EXERCISE AIM: Your reply must contain the full listing below, reproduced exactly, but no pictures.
----
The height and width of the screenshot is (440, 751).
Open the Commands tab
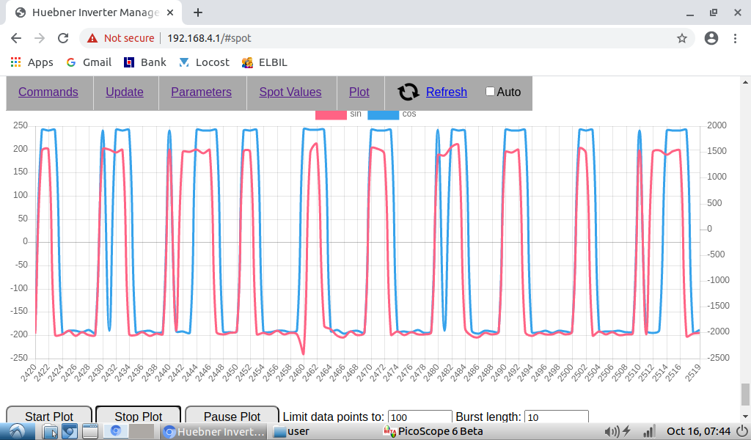(x=48, y=92)
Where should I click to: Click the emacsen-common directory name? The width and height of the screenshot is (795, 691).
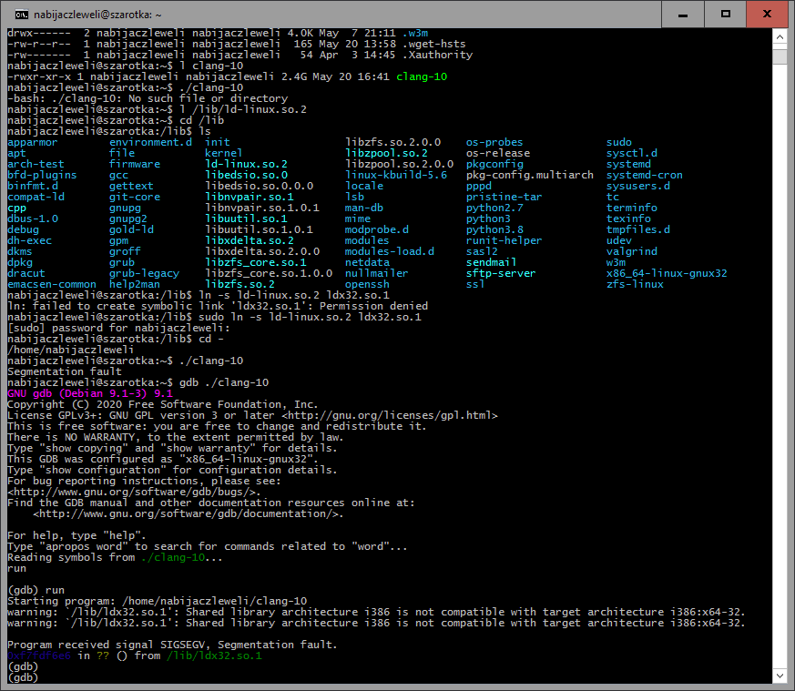pos(51,284)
----
REPLY TO THE EXERCISE:
The height and width of the screenshot is (440, 751).
Open the Commands tab
(x=48, y=92)
Where should I click to: Click the emacsen-common directory name? The width and height of the screenshot is (795, 691).
pos(51,284)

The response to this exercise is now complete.